GIVEN REQUEST 1
Answer these questions from the article on automatic enrolment, each answer on its own line and marked like its question.
(a) How many employers have met their automatic enrolment duties?
(b) What percentage of staff are now saving?
(c) How often must employers complete re-enrolment?
GIVEN REQUEST 2
List every ongoing duty that the article on automatic enrolment names.
GIVEN REQUEST 3
Carry on the article on automatic enrolment, starting after its last sentence.

TEXT PASSAGE
************
Automatic enrolment

25 October 2018

This article was featured in the November 2018 issue of the magazine.

The Pensions Regulator provides commentary and analysis of compliance

More than 1,200,000 employers have now successfully met their automatic enrolment duties and put nearly 10,000,000 staff into a workplace pension. 

Workplace saving has become the social norm with 84% of staff now saving, and automatic enrolment has reached steady state with around 100,000 new businesses a year putting staff straight into a pension. 

However, automatic enrolment has ongoing tasks which must be completed to ensure employers continue to comply with the law, and staff continue to receive the pensions to which they are entitled.

Ongoing duties include monitoring the age and earnings of staff, keeping records, managing requests to leave or join a pension scheme and maintaining pensions contributions. More information about ongoing duties can be found here: https://bit.ly/2nzQucb.

Every three years, employers must also complete re-enrolment which means enrolling all eligible staff who are not currently members of a workplace pension into a scheme. They must then complete a re-declaration of compliance.
************
GIVEN ENTRIES
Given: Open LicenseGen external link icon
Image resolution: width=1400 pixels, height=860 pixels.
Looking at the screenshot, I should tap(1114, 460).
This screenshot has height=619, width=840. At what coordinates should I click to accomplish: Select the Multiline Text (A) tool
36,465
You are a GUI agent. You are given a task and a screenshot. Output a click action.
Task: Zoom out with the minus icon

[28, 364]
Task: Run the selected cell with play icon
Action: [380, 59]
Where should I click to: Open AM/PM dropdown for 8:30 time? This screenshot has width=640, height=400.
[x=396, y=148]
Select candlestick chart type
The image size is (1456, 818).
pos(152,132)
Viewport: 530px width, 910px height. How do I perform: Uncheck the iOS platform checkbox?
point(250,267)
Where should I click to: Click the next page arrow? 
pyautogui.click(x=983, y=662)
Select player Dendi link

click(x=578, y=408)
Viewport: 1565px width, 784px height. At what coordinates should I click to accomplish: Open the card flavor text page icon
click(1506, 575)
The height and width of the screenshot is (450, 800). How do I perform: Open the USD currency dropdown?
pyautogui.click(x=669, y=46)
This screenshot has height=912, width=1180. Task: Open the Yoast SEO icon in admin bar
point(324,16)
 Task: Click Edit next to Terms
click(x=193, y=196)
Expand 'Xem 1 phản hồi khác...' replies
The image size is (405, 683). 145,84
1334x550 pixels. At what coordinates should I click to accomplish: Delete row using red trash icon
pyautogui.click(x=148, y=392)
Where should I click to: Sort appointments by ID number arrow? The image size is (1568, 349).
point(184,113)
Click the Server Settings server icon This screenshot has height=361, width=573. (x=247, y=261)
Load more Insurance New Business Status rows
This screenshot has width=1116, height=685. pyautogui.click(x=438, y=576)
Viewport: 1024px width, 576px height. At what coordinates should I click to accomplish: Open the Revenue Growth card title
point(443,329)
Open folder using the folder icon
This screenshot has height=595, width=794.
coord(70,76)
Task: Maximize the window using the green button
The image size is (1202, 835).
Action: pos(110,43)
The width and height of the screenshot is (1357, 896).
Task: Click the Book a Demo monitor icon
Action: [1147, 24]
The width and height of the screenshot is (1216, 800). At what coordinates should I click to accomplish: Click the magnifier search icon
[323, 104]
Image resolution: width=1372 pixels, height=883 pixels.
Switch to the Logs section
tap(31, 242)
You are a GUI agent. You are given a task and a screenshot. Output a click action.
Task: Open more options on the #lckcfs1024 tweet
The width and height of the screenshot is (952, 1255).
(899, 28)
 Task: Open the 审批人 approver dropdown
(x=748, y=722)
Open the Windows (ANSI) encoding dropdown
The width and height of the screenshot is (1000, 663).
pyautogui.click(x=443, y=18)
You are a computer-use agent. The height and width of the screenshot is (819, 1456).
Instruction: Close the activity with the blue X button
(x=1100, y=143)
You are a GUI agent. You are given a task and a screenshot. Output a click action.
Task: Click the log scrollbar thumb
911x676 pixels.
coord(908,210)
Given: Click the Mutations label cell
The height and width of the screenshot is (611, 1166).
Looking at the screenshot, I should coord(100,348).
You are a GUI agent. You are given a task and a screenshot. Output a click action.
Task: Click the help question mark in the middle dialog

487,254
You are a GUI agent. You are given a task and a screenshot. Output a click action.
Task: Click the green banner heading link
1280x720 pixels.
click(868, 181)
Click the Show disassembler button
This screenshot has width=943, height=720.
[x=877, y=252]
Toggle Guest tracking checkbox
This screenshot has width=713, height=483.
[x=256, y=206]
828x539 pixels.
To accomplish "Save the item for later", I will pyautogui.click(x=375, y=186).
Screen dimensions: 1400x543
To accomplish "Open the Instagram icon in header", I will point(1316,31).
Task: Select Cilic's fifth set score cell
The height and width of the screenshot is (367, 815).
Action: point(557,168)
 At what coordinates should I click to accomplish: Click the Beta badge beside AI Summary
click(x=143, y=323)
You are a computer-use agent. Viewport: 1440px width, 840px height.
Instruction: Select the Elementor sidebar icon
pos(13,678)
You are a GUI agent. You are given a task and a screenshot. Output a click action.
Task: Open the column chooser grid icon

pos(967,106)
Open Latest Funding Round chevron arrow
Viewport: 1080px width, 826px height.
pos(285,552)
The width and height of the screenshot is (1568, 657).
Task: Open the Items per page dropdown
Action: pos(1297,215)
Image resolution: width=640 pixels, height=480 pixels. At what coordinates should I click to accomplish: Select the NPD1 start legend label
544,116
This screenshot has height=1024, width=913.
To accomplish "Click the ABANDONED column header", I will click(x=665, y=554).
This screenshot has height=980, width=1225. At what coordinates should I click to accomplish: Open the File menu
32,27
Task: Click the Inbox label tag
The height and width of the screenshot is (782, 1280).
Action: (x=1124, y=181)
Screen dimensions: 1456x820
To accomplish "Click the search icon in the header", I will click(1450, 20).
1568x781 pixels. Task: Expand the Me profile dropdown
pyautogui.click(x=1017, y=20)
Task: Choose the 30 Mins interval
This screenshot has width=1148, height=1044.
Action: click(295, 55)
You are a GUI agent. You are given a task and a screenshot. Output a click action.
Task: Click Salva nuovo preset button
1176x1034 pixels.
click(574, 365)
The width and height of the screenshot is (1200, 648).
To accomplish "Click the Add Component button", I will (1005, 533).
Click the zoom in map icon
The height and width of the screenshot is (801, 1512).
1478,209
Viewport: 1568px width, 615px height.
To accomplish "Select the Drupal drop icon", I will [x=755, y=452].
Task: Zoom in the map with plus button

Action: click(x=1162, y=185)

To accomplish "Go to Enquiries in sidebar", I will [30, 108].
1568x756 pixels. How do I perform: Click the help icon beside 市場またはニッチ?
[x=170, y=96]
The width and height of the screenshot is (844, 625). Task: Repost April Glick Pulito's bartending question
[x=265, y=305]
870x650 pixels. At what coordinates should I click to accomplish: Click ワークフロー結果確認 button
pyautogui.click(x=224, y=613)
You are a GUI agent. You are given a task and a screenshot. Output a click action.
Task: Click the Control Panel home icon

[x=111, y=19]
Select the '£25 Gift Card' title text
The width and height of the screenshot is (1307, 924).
************
RIGHT ANSWER 1
(a) More than 1,200,000
(b) 84%
(c) Every three years

RIGHT ANSWER 2
- Monitoring the age and earnings of staff
- Keeping records
- Managing requests to leave or join a pension scheme
- Maintaining pensions contributions

RIGHT ANSWER 3
Last April, the minimum pensions contributions increased from 3% total contribution to 5% and next April it will increase again to 8%. This is a straight-forward task for employers, but they should ensure the correct amount is being paid into the pension scheme. We have been monitoring compliance with the increase in April through pay as you earn data provided by HM Revenue & Customs and indications are that it is very high. 

 

...employers spend less than two hours a month on their ongoing tasks...

 

As published in our recent sixth edition of Automatic enrolment Commentary and analysis report (https://bit.ly/2pt35fk) compliance with the law is high. Our research shows the vast majority of employers are aware of and understand their ongoing duties, find them easier than expected and are confident they can complete them. Most employers spend less than two hours a month on their ongoing tasks and one third use a business adviser. 

However, there are a small minority who fail to meet their ongoing duties and we will take action, including issuing financial penalties. 

There are a number of ways we can detect non-compliance. This includes monitoring contributions to ensure employers are continuing to make the correct payments, alerts from pension schemes, reports from whistleblowers and compliance validation checks. 

Between April last year and April this year we carried out nearly 2,000 compliance validation exercises, or ‘spot checks’ nationwide. Employers were identified through data and intelligence analysis and scheduled for either desk-based investigation or an inspection in person. Employers targeted included those we believed may be non-compliant and those where our data suggested full compliance. 

Where we found an employer was non-compliant, our case teams took a positive approach and worked to help them. In many cases, employers welcomed the opportunity to show how they had complied and ask questions to ensure they were carrying out their duties correctly.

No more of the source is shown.